Good luck, Xbox 360. Right now, you’re still my console of choice. But you can’t stay complacent or the Wii and the PS3 are going to overtake you next year.

December 11, 2006


I don’t know why this video makes me so happy on a rainy Monday, but it just does.

(Link courtesy Engadget.)

December 8, 2006


From around the Web today:

The Wall Street Journal reports today that about five percent of the sextiquintaquadrillion iPods out there are likely to fail, making the number of failed iPods large, yet these aren’t Shaq-at-the-free-throw-line causes for despair.

As some of you may remember, my iPod died a few months ago, and after some brief hoping that iPodResQ.com would fix my beloved OmiePod1, I had to send my dead friend to be recycled and buy a new one.

Sure, I wasn’t thrilled.
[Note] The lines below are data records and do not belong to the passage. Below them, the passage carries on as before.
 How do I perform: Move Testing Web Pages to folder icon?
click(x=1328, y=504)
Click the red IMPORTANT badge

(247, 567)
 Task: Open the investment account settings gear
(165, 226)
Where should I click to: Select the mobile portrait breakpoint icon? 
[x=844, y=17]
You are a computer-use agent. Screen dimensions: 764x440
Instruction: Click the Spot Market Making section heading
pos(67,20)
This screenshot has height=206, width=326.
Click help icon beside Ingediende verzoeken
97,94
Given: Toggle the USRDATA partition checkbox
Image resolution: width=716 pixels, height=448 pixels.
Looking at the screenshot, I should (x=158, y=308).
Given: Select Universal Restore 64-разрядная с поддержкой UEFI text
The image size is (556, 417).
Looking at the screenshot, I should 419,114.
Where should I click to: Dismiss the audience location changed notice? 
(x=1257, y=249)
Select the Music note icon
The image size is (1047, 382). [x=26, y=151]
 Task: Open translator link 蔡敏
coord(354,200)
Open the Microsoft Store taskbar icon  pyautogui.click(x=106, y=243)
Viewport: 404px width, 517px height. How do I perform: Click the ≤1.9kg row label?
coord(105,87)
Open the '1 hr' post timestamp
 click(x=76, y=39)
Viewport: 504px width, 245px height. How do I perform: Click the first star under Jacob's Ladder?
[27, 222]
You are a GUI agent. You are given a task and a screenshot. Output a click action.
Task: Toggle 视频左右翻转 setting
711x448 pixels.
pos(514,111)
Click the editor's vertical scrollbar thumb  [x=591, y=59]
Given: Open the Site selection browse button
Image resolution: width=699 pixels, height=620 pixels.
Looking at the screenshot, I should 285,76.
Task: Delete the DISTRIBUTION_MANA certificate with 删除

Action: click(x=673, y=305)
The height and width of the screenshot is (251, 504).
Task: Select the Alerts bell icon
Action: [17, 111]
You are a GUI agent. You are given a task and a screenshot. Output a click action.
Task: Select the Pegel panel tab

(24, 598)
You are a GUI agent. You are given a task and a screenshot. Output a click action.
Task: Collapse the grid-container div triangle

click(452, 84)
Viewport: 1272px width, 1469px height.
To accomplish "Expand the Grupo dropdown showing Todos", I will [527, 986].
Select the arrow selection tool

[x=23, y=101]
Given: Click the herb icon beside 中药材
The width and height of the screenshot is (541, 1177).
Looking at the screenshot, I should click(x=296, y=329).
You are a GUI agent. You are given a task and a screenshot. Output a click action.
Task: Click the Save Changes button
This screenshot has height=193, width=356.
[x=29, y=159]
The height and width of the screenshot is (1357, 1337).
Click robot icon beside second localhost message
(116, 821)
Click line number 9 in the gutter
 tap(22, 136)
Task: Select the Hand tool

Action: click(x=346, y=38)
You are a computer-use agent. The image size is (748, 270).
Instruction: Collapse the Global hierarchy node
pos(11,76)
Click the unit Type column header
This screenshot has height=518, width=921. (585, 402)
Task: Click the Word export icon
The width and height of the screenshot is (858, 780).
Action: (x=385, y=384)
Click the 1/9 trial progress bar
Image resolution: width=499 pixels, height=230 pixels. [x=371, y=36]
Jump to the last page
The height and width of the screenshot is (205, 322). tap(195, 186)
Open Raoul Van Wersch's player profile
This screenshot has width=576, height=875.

And the 10 percent discount on a new iPod was more aggravating than welcome. But as I type this, listening to Nine Inch Nails on my new video iPod, I’ve gotta say that my old one did put up with an awful lot of abuse in its two-year lifespan.

Behind me, Joe Gross has an iPod that looks older than Moses (and probably plays the same number of songs), but his seems to be chugging away just fine, so as usual with consumer electronics for the masses, your mileage may vary.


On my list of story ideas for my new beat is one about older gamers and a study that the University of Texas at Dallas is doing on the effect on elder brains of videogames.

NPR did a story today and I’m wondering if they also saw it on Joystiq or if they read the original Yahoo story (no longer online).

Fascinating subject. I hope to do something on this in the near future.


Time Warner is apparently doubling its download speeds for Road Runner for customers, which is good news for people like me (yay!), but is probably not much help to people who run Web servers and want similar speed increases for uploads (boo!).

Suddenly, downloading HDTV movies over an online pay service doesn’t seem so crazy anymore.


Your laugh of the day: more (and hilarious) safety precautions for the strap-breaking Nintendo Wii. (Link courtesy Penny Arcade).

Speaking of Penny Arcade, the boys behind arguably the Web’s best gaming comic, are again working on the Child’s Play charity.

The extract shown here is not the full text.